Friday, July 22, 2011

Don't "Grrrr"...Give it up!

So.......as life rolls along there are things that weigh on us heavily. I've currently got some things on my plate to "fuss and fret" about. The world has a plan for our focus, life direction, and general happiness. The plan is "chaos and utter distress". God's plan for us it to stick close to Him and let Him shield us from emotional chaos via His promises. Doesn't mean the world won't be hitting us with waves of yuk, it just means when we cling to the Rock (do I sound old school yet?) we will not fall because He's SO awesomely unchanging. Woohoo!!! Finally, something stable in life....HIM and His LOVE and PROVISION and PROTECTION and MERCY!!!
Sorry, had to break out into a little praise moment. Actually, not sorry.

Anyway, back to the point, ever notice that the revelations of Christianity are often cyclic? Several times a year, month, or week I get different lessons with the same message: 1)God's love is incalculable. And I love this lesson, 2) God's provision-He's faithful. 3) He's waiting, ready, and able to forgive 4) He is in the restoration business(of people). And so on and so on.
Most recently the cyclic message that hit me like a ton of bricks (again), is Quit Trying To Play God, Give It Up to God.

I have a couple of treadstones around the neck that have been weighing me down recently. And they seem to keep my focus off course. I'm so busy focussing on them and how I can "play God" with them and make things happen (out of love of course) that I lost sight of my goal. I'm suppose to give them to the capable, willing, unwavering, nail scarred hands of God.

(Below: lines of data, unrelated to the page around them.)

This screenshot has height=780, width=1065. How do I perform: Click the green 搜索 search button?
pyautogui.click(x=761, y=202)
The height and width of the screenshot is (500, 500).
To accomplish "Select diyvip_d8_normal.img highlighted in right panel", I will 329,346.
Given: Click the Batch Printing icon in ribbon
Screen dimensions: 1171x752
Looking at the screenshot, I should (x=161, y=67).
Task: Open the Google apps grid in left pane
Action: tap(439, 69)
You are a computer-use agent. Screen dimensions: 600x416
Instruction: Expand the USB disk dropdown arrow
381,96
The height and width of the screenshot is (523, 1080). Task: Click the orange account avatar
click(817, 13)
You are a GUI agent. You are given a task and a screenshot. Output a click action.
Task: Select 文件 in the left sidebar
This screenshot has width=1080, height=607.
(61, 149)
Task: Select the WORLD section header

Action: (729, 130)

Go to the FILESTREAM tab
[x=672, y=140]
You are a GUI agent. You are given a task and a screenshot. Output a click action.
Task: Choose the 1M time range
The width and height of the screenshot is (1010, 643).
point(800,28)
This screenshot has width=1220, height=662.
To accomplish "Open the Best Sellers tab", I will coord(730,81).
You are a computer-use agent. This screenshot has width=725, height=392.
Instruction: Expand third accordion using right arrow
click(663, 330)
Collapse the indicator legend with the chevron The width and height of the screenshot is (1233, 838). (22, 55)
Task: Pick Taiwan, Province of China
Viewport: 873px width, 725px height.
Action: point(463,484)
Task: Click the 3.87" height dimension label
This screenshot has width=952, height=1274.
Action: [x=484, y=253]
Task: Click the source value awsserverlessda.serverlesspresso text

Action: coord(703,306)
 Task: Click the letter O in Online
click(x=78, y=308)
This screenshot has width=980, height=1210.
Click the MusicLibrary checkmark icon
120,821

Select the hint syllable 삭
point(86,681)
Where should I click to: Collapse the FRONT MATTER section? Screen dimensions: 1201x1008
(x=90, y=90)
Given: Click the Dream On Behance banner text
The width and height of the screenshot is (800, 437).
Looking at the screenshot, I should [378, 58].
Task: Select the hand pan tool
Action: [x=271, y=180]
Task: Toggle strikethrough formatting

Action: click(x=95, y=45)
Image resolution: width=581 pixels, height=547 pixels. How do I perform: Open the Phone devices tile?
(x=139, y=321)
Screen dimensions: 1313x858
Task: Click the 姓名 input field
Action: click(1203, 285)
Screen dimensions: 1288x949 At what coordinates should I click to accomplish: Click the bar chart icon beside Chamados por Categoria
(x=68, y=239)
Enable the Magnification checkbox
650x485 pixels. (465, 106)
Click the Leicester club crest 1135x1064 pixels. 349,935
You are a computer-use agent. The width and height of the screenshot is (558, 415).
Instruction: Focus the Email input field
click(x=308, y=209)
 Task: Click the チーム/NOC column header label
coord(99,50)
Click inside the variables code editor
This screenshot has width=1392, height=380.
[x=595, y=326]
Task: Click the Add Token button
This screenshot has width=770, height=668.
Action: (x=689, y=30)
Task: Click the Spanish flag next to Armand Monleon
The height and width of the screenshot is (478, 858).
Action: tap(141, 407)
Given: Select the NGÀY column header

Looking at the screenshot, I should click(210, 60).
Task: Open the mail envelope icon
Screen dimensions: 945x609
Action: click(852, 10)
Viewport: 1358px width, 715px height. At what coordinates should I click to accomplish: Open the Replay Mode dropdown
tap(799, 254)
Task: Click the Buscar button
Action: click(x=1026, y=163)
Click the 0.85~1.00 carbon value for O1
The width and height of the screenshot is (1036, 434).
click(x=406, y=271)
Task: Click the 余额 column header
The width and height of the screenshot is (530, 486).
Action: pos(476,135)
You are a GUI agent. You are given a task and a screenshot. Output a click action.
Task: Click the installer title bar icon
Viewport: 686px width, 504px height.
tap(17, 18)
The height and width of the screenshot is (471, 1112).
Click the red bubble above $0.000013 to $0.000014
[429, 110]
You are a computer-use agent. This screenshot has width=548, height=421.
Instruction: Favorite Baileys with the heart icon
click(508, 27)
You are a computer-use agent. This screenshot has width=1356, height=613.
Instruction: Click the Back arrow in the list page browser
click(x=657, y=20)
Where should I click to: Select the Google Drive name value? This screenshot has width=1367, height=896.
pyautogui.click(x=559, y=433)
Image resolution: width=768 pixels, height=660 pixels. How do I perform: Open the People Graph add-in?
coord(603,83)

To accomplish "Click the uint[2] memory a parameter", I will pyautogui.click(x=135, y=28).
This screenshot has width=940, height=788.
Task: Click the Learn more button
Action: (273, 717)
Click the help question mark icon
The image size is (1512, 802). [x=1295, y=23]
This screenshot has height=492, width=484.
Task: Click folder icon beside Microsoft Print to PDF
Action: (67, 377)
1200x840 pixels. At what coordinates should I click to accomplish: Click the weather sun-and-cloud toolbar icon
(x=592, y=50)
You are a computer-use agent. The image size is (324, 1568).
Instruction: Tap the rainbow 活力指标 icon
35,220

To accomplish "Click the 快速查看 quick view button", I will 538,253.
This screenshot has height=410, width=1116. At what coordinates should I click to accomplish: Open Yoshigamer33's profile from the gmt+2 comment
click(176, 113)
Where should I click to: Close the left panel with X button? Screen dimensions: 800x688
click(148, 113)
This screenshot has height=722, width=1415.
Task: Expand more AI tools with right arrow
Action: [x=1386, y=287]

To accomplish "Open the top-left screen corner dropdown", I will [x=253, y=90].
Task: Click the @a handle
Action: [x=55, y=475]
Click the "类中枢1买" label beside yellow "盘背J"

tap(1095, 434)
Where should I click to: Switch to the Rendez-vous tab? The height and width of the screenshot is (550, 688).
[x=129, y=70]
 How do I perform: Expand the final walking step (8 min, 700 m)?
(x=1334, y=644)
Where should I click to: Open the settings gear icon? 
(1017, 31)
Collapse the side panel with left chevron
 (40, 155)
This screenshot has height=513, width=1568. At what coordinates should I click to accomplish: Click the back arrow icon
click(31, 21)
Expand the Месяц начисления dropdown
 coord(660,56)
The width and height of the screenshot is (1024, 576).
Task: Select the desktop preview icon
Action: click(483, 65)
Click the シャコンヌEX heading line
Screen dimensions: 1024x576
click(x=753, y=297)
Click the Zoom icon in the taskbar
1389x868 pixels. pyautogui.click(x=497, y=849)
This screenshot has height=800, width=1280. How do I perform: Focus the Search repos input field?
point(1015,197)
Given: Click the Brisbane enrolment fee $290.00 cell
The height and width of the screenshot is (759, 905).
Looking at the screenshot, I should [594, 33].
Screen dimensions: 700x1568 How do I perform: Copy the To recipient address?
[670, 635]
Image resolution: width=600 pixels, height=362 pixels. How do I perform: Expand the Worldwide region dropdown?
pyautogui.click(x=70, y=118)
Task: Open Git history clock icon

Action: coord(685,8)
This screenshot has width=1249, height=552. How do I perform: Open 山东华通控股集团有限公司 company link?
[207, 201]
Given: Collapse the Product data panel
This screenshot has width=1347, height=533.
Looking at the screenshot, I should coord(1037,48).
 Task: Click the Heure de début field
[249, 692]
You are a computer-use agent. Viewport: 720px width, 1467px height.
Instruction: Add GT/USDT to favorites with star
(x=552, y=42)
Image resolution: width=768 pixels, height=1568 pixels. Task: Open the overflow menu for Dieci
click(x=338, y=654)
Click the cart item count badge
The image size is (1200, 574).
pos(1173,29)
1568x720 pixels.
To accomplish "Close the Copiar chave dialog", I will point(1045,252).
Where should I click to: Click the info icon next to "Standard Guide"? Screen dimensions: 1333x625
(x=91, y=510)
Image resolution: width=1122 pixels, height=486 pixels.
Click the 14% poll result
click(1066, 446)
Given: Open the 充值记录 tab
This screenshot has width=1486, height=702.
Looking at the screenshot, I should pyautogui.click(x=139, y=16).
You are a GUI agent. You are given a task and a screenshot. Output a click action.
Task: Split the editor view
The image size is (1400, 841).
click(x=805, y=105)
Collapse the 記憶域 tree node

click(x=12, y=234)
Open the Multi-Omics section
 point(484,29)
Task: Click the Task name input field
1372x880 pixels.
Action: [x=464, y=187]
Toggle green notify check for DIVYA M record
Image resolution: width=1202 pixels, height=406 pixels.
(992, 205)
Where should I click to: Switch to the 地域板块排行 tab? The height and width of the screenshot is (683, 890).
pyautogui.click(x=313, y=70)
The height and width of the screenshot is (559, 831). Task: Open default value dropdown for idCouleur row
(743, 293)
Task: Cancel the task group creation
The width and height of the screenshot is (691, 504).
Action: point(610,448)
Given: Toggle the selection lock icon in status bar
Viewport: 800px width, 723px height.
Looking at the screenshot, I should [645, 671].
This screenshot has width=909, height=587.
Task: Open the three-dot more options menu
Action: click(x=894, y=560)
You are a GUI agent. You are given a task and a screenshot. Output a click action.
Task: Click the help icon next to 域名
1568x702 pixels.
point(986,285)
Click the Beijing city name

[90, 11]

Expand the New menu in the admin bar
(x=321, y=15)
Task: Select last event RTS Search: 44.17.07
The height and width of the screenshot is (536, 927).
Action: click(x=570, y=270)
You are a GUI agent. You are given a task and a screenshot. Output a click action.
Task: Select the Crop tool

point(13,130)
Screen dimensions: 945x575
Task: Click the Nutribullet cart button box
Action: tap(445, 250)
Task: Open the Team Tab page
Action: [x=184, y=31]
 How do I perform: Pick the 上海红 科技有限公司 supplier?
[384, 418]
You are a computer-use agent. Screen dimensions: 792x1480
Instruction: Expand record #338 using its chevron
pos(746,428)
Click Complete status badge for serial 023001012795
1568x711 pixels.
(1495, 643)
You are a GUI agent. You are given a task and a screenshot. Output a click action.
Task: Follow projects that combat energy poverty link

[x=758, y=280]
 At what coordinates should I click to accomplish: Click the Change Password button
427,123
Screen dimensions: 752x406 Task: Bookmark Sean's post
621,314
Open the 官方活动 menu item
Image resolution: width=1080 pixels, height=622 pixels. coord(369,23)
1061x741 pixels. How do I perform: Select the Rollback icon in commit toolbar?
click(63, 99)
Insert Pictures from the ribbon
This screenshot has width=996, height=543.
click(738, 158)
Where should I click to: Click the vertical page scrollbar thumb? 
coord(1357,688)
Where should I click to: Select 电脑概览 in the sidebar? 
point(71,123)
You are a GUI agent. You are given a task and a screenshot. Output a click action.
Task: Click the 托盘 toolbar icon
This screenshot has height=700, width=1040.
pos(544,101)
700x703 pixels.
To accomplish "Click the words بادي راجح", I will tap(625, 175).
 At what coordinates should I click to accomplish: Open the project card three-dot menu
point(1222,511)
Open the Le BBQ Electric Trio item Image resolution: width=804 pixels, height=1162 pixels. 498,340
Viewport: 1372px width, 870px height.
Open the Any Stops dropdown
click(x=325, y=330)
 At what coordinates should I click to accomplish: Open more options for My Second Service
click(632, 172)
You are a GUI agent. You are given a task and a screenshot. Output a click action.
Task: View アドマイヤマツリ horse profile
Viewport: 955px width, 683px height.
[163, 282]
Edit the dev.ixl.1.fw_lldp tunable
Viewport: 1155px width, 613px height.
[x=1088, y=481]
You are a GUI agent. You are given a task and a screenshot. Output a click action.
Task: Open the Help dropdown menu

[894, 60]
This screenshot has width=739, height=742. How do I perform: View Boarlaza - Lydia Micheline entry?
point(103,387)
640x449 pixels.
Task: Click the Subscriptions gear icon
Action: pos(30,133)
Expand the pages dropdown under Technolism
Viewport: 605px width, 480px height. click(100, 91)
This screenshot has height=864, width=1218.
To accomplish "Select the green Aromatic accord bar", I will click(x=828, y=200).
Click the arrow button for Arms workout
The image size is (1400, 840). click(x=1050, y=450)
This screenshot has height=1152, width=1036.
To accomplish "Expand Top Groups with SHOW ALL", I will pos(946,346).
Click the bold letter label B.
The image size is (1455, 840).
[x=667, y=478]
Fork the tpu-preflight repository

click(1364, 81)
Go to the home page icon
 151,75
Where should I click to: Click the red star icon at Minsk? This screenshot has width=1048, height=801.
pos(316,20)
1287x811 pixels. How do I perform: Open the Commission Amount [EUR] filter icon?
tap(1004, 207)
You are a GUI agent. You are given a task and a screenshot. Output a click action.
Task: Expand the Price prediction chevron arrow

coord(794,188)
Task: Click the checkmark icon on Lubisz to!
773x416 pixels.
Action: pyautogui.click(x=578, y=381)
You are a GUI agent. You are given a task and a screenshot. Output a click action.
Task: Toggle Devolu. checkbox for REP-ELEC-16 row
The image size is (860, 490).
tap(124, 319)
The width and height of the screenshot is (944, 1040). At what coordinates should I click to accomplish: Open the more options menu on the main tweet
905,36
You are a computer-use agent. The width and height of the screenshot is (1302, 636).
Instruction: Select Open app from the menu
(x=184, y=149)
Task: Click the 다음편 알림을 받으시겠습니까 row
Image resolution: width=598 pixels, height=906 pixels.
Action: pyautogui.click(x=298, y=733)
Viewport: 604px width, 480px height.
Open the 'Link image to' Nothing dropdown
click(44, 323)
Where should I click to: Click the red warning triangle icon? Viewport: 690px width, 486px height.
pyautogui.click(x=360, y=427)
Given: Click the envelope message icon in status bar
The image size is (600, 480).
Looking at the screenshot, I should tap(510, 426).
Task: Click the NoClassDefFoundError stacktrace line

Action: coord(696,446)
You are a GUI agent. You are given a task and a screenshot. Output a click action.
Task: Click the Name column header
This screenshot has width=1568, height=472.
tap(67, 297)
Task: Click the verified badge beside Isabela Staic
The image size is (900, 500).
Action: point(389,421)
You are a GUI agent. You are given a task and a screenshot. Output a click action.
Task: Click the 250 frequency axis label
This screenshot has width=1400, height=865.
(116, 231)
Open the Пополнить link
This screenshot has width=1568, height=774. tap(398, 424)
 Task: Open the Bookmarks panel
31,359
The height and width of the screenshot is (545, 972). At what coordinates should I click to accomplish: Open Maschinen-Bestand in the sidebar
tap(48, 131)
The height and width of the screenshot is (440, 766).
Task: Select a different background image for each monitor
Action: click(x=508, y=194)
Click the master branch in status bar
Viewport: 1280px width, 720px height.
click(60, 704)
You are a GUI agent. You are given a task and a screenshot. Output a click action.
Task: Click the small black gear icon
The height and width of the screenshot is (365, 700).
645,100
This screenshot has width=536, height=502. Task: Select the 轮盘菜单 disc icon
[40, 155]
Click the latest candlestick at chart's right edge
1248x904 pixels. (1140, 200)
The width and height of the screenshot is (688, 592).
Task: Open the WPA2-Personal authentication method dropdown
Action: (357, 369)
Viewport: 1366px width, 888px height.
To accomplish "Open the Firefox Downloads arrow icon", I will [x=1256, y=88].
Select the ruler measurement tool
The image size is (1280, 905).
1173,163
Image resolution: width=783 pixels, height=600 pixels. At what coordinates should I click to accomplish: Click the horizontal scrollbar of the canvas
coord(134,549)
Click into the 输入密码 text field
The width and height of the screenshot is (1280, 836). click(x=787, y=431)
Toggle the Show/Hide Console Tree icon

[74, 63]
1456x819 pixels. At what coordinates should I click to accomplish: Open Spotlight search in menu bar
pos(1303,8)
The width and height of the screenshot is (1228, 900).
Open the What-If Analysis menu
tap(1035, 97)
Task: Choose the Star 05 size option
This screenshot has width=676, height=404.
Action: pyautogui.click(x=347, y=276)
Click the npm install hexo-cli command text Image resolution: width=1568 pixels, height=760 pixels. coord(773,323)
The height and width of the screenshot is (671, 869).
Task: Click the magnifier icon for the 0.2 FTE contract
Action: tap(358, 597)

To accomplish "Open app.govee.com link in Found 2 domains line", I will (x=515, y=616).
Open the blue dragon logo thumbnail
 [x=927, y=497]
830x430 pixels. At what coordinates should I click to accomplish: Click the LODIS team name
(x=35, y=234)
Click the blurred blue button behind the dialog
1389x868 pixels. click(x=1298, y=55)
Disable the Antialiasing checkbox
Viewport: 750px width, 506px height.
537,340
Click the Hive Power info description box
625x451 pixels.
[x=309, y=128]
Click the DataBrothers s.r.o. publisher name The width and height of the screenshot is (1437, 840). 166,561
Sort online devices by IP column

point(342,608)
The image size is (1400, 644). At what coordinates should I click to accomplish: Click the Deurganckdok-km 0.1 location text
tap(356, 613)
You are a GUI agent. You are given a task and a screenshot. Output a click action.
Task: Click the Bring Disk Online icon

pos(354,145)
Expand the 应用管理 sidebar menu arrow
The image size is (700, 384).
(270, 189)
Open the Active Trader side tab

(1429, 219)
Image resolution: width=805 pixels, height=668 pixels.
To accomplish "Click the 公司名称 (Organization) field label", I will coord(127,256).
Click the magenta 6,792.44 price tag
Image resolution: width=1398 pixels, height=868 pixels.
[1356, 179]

He has rescued my life from the serious pits of despair, coddled me along the way, restored me over and over again, not to forget the tiny thing of CREATION of the UNIVERSE, and so many other things......tell me, why is it that I think I have to have my hands in these "treadstone" sitatuations?

Wednesday night I went to church just aching to be in the presence of 1,000 or so people who genuinely love God. I wanted my voice to be able to cry out to the Lord in prayer and praise and get lost in a sea of others all loving God. I wasn't let down. During praise and worship, I felt like the Lord was speaking another cyclic message to me, "Give me your treadstones! You're trying to make them work, your trying, your trying, your ....but you need to give them up to Me. I'm God, I've got it." A lesson that I've learned and heard over and over and over was revealed as fresh and new as a new born child. Oddly enough, when our Pastor got up on stage and began talking, he was saying the same thing! Ahhh!! Is it possible that the whole church is going through the same "lessons" at the same time and that God is so awesome that He can speak the same message to a church filled with over 1,000 people? Is it possible He speaks to our hearts gently during worship, and then has the pastor speak from his/His heart to confirm the message? Crazy cool stuff.

One of the treadstones: I had been obsessing over and over in my mind about how to make this adoption happen quicker. Bwahahahahahahahahahaha! Just typing that makes me laugh.